Candidates would be granted money based on a formula that considers the average amount spent by winning candidates in the last two County Council elections, minus 10 percent. Candidates wouldn’t be allowed to accept any outside money.
Hawaii follows the example of Arizona and Maine, which already have robust statewide programs that provide funding to candidates for public office. In both states the governors and other top officials choose to participate in public financing, expressing relief that they do not have to spend the majority of their time fundraising and can instead focus on listening to voters.
In a very similar program to what is being proposed for Hawaii’s Big Island county, The City of Portland, Oregon, had their first successful City Council member elected using the “Voter Owned Elections” program. Amanda Fritz was elected to Portland City council on her second try. She has said that she learned a lot the first time and would not have been able to run at all if it were not for the public financing provided by the city’s Voter Owned Elections program.
Big Island candidates will have the option of participating in the new program in 2010. They will have to declare their intent to use public funds beginning Feb. 1 by submitting 200 signatures and 200 $5 donations each.
This is similar to the Portland program in that minimum contributions and signatures will be required in order to prove support for a candidacy.
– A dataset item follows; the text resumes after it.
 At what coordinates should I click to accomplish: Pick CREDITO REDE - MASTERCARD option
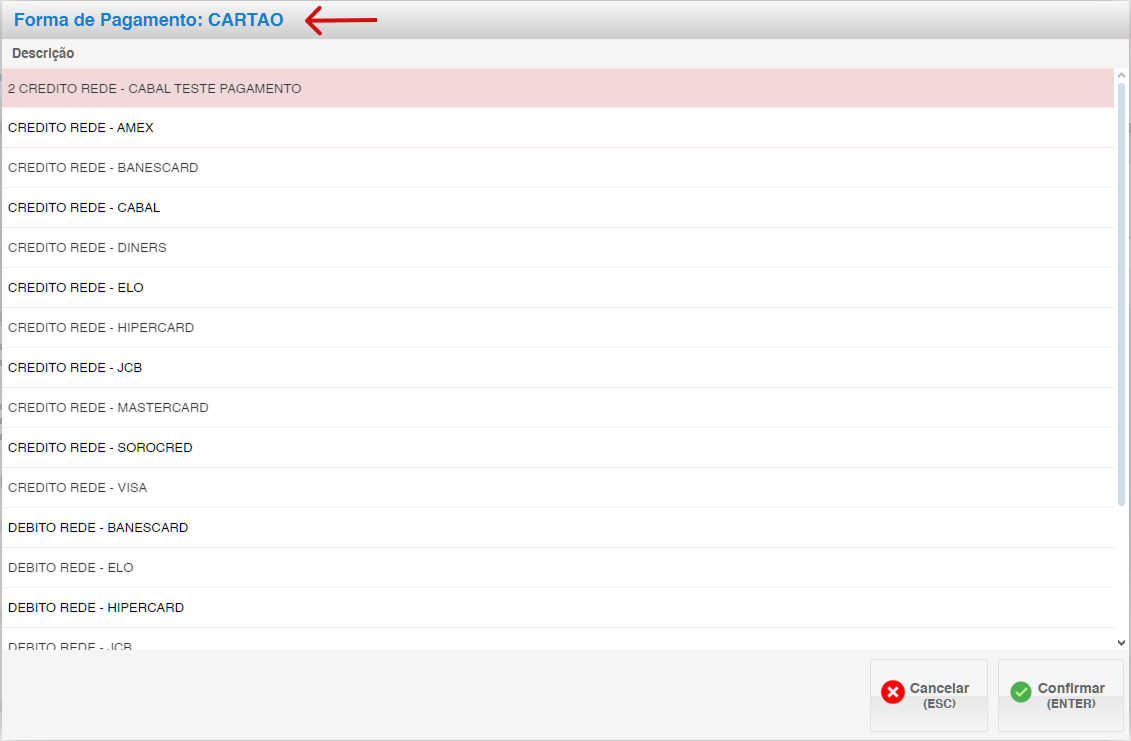point(108,408)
However, Portland requires higher threshold of contributions and signatures — 1,000 for those running for city council and 1,500 for mayoral candidates. Detailed rules for the Portland program have been developed and can be found online at the link below. Those developing the campaign funding program for Hawaii would be well advised to use the lessons learned in Portland and elsewhere (e.g., Albuquerque NM, Maine, Arizona) in designing their program.
Proponents of the new Hawaii program realize that they have just taken the first step and will need to work hard to make the program successful. However, the goal of greater citizen involvement in politics make it worthwhile, according to the executive director of the leading organization promoting public campaign financing in the Aloha state:
“This program is designed to be inclusive and to get people re-integrated into the process, the political process,” said Kory Payne, executive director of Voter-Owned Hawaii, which pushed for the law. “There’s always going to be potential improvements that got to be made, which is why it’s a pilot program.”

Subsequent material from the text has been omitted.